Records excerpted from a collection
··········
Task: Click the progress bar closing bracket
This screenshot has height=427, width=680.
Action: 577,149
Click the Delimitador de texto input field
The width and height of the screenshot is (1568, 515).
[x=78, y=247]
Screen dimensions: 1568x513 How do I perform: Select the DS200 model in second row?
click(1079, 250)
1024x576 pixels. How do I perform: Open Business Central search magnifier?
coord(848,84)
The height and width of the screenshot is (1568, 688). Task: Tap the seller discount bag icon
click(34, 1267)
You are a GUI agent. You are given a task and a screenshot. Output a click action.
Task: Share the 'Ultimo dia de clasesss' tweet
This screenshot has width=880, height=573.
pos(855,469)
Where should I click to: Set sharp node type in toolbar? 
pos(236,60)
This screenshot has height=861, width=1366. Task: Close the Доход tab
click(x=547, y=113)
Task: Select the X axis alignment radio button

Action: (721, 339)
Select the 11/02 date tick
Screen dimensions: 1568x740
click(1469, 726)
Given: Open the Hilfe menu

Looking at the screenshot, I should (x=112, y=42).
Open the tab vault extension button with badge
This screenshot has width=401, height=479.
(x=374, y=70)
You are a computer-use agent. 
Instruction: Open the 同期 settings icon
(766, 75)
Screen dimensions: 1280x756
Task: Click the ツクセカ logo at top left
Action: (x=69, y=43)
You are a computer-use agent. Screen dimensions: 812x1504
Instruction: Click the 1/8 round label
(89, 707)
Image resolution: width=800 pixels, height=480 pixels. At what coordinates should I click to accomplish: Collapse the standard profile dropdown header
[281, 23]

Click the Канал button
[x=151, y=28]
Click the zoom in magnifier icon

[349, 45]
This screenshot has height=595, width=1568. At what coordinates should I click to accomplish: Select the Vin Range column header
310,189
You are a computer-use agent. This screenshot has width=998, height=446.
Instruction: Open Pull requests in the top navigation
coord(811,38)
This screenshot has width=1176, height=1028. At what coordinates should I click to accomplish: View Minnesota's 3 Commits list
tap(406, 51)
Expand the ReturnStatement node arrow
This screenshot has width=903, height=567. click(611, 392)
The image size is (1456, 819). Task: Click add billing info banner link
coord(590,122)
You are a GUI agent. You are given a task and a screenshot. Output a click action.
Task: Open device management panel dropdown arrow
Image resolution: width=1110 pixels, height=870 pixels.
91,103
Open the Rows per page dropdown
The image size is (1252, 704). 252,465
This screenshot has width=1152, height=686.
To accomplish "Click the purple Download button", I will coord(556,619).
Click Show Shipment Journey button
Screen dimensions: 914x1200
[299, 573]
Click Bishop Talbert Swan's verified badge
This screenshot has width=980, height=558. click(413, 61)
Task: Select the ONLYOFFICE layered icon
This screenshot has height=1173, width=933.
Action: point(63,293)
··········
Exercise: Write out every line of the data again, exactly as it reads.

Response below:
Task: Click the progress bar closing bracket
This screenshot has height=427, width=680.
Action: 577,149
Click the Delimitador de texto input field
The width and height of the screenshot is (1568, 515).
[x=78, y=247]
Screen dimensions: 1568x513 How do I perform: Select the DS200 model in second row?
click(1079, 250)
1024x576 pixels. How do I perform: Open Business Central search magnifier?
coord(848,84)
The height and width of the screenshot is (1568, 688). Task: Tap the seller discount bag icon
click(34, 1267)
You are a GUI agent. You are given a task and a screenshot. Output a click action.
Task: Share the 'Ultimo dia de clasesss' tweet
This screenshot has width=880, height=573.
pos(855,469)
Where should I click to: Set sharp node type in toolbar? 
pos(236,60)
This screenshot has height=861, width=1366. Task: Close the Доход tab
click(x=547, y=113)
Task: Select the X axis alignment radio button

Action: (721, 339)
Select the 11/02 date tick
Screen dimensions: 1568x740
click(1469, 726)
Given: Open the Hilfe menu

Looking at the screenshot, I should (x=112, y=42).
Open the tab vault extension button with badge
This screenshot has width=401, height=479.
(x=374, y=70)
You are a computer-use agent. 
Instruction: Open the 同期 settings icon
(766, 75)
Screen dimensions: 1280x756
Task: Click the ツクセカ logo at top left
Action: (x=69, y=43)
You are a computer-use agent. Screen dimensions: 812x1504
Instruction: Click the 1/8 round label
(89, 707)
Image resolution: width=800 pixels, height=480 pixels. At what coordinates should I click to accomplish: Collapse the standard profile dropdown header
[281, 23]

Click the Канал button
[x=151, y=28]
Click the zoom in magnifier icon

[349, 45]
This screenshot has height=595, width=1568. At what coordinates should I click to accomplish: Select the Vin Range column header
310,189
You are a computer-use agent. This screenshot has width=998, height=446.
Instruction: Open Pull requests in the top navigation
coord(811,38)
This screenshot has width=1176, height=1028. At what coordinates should I click to accomplish: View Minnesota's 3 Commits list
tap(406, 51)
Expand the ReturnStatement node arrow
This screenshot has width=903, height=567. click(611, 392)
The image size is (1456, 819). Task: Click add billing info banner link
coord(590,122)
You are a GUI agent. You are given a task and a screenshot. Output a click action.
Task: Open device management panel dropdown arrow
Image resolution: width=1110 pixels, height=870 pixels.
91,103
Open the Rows per page dropdown
The image size is (1252, 704). 252,465
This screenshot has width=1152, height=686.
To accomplish "Click the purple Download button", I will coord(556,619).
Click Show Shipment Journey button
Screen dimensions: 914x1200
[299, 573]
Click Bishop Talbert Swan's verified badge
This screenshot has width=980, height=558. click(413, 61)
Task: Select the ONLYOFFICE layered icon
This screenshot has height=1173, width=933.
Action: point(63,293)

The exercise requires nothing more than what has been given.